### Passage shown
DOG Session Wrap-Up Lead Image (1) DOG Session Wrap-Up Lead Image (1)

The 2020 General Assembly session begins today. With Democrats set to control both the House and the Senate for the first time since 1995, analysts and voters alike are expecting big policy changes for the state. Below we have highlighted the issues to keep an eye on, from gun safety to health care to the Equal Rights Amendment. In each section you’ll find details on what Democrats have already proposed, and where Republicans traditionally have fallen on those issues. 

Gun safety: Democrats have explicitly said they plan on passing several new gun safety laws that aim to reduce reducing gun violence in the state. The measures they’ve proposed include a requirement for background checks, and creating red flag laws which would allow the police to temporarily take guns from people considered a threat to themselves or others. They also have pre-filed legislation banning assault-style weapons, high capacity magazines, bump stocks, and silencers.

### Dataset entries

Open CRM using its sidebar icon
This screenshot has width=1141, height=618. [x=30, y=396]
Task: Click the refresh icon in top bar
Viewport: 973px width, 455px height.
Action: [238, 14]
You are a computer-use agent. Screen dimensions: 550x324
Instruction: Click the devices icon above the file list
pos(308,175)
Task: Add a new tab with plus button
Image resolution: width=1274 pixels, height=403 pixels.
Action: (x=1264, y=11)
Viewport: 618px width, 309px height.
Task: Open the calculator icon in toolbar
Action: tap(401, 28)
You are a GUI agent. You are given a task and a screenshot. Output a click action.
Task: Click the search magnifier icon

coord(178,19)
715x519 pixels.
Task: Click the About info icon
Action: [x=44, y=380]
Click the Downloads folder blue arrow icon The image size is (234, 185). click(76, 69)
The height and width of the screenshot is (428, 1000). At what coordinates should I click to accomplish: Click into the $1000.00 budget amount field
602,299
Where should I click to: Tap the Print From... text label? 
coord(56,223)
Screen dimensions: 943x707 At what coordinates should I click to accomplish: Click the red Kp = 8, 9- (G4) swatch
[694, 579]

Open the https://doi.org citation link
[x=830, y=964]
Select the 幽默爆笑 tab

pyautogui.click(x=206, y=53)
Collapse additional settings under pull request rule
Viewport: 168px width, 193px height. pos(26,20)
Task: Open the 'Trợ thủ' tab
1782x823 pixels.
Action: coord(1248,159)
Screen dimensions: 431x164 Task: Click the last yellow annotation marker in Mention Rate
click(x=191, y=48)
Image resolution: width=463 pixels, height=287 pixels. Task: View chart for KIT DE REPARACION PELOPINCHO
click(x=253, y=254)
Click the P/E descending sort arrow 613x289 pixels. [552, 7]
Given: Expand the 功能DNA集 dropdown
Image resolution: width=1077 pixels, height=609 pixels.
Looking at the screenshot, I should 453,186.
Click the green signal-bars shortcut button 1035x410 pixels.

### Problem
Transcribe in full the passage above on the 2020 General Assembly session, reproducing every line without alteration.

### Exercise result
DOG Session Wrap-Up Lead Image (1) DOG Session Wrap-Up Lead Image (1)

The 2020 General Assembly session begins today. With Democrats set to control both the House and the Senate for the first time since 1995, analysts and voters alike are expecting big policy changes for the state. Below we have highlighted the issues to keep an eye on, from gun safety to health care to the Equal Rights Amendment. In each section you’ll find details on what Democrats have already proposed, and where Republicans traditionally have fallen on those issues. 

Gun safety: Democrats have explicitly said they plan on passing several new gun safety laws that aim to reduce reducing gun violence in the state. The measures they’ve proposed include a requirement for background checks, and creating red flag laws which would allow the police to temporarily take guns from people considered a threat to themselves or others. They also have pre-filed legislation banning assault-style weapons, high capacity magazines, bump stocks, and silencers.